Material shown:
Start of Block
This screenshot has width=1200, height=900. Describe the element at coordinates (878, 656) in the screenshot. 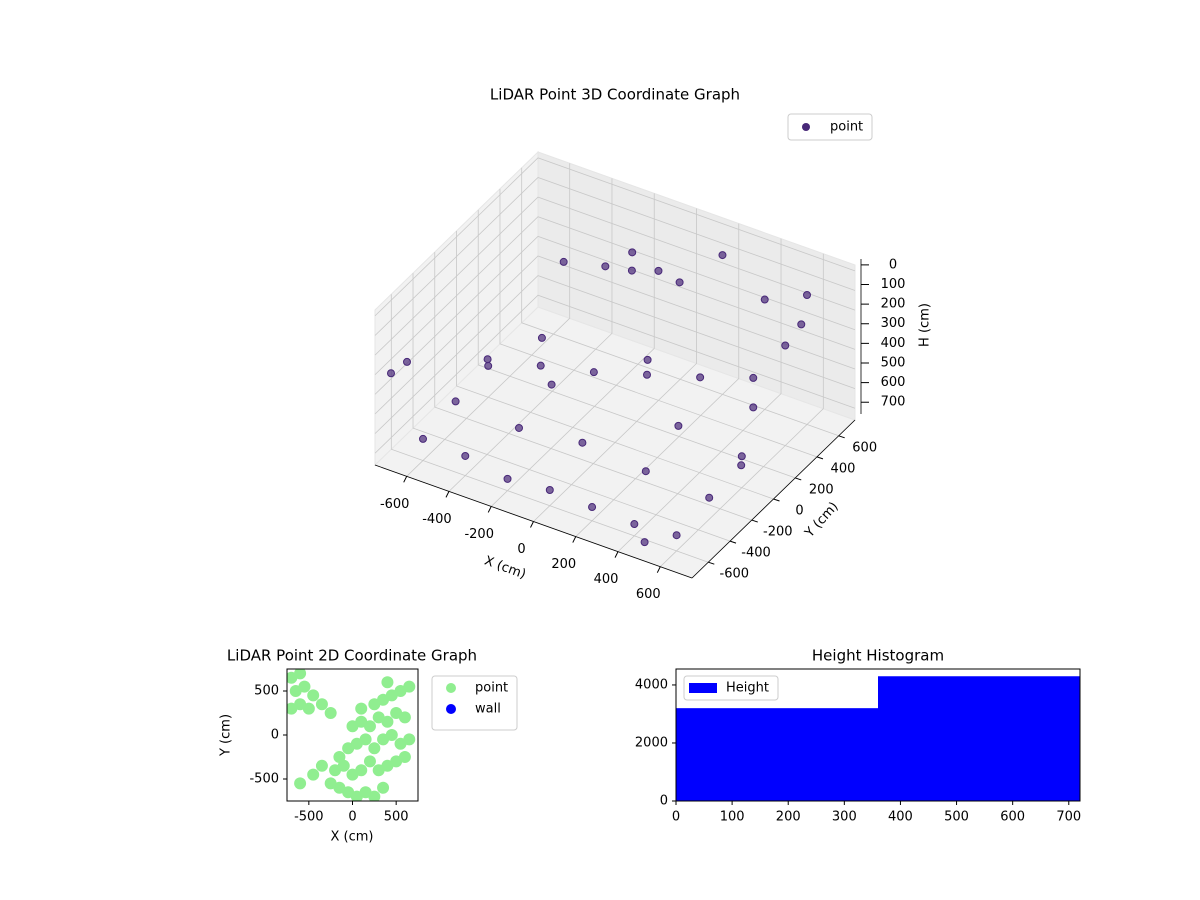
End of Block
Start of Block
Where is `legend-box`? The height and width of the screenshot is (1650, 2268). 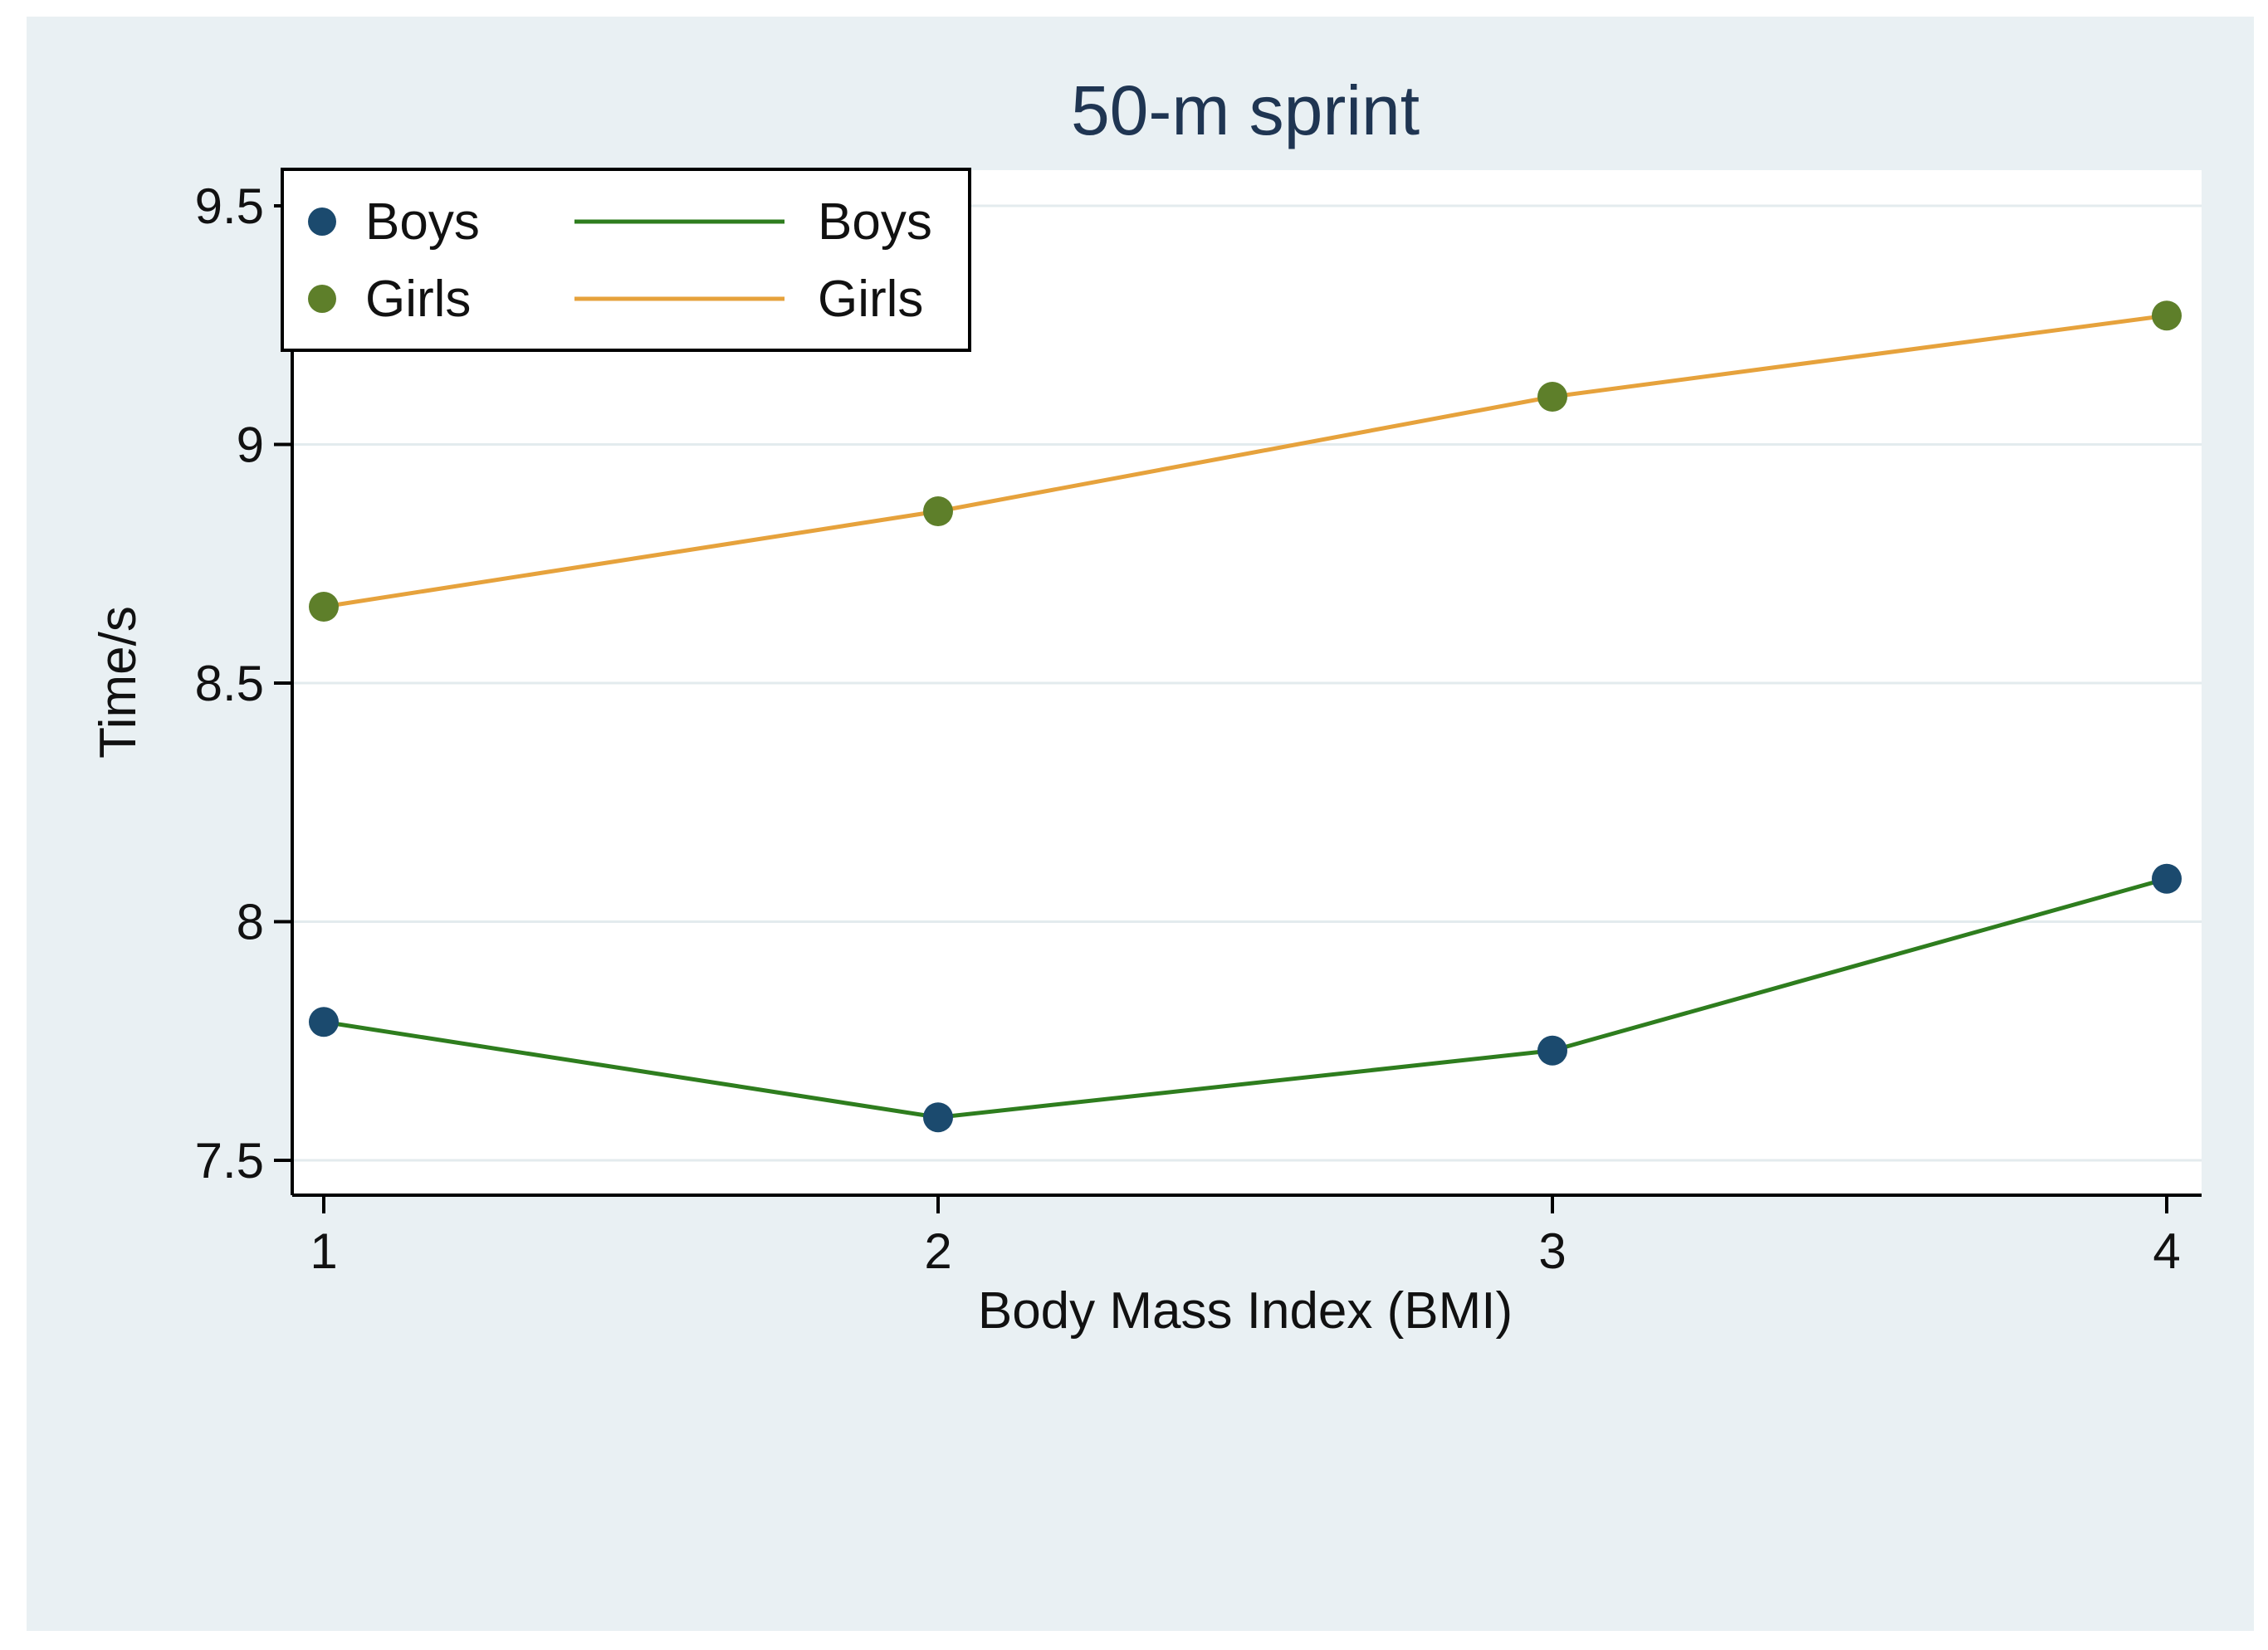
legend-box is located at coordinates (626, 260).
End of Block
Start of Block
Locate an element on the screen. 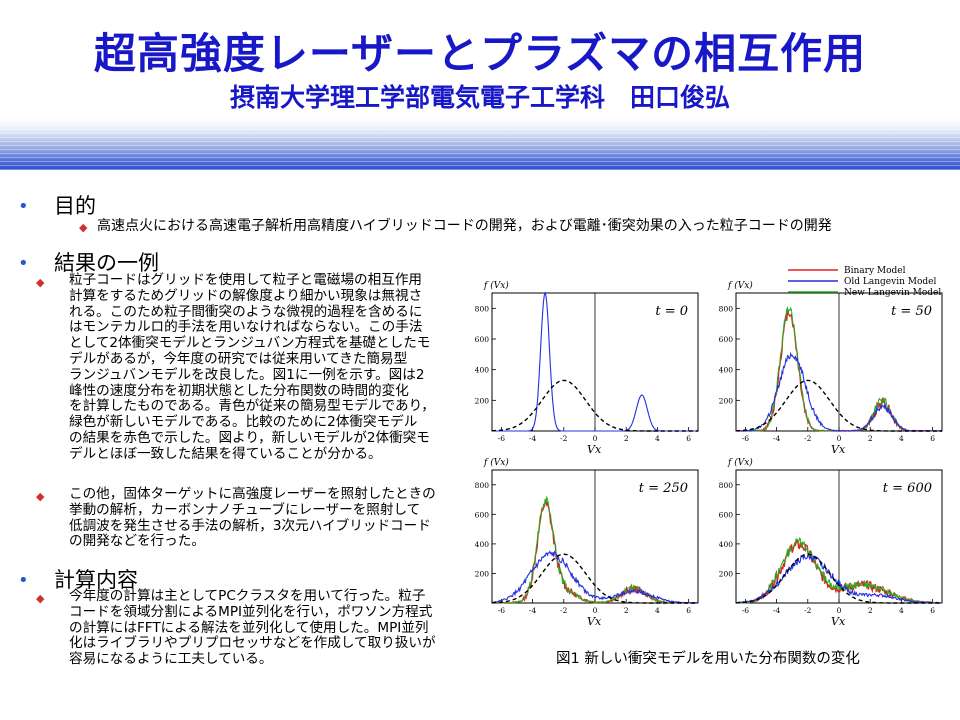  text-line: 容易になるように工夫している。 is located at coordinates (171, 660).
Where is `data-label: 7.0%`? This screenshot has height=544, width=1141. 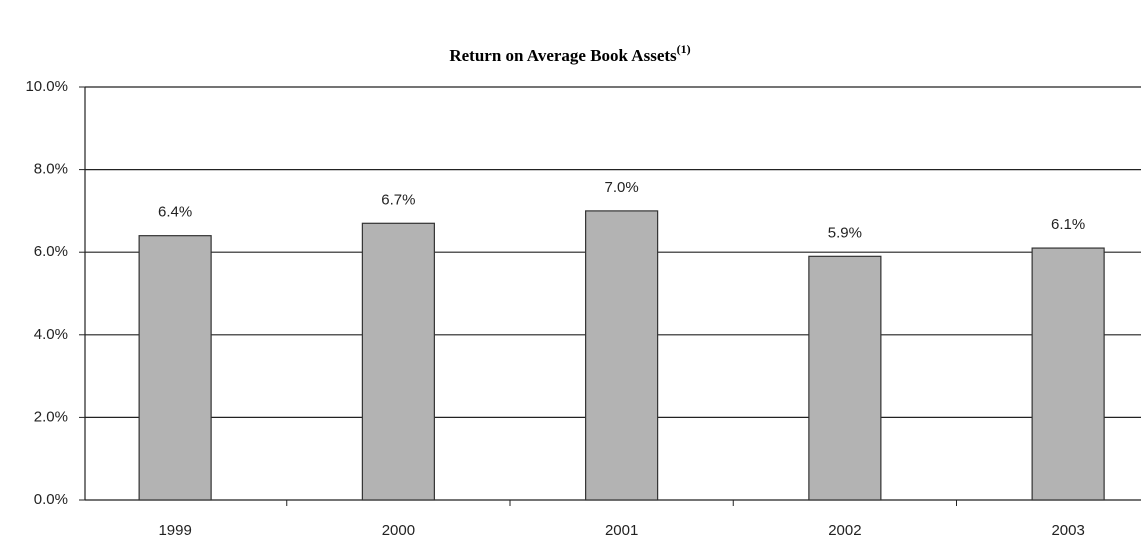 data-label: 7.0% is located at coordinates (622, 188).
End of Block
Can you duplicate everything in the listing from the line containing "is (1650, 2268)." down to the line containing "legend-box is located", both lines included, character for character, leaving out the pictures?

Answer section:
Where is `legend-box`? The height and width of the screenshot is (1650, 2268). 
legend-box is located at coordinates (626, 260).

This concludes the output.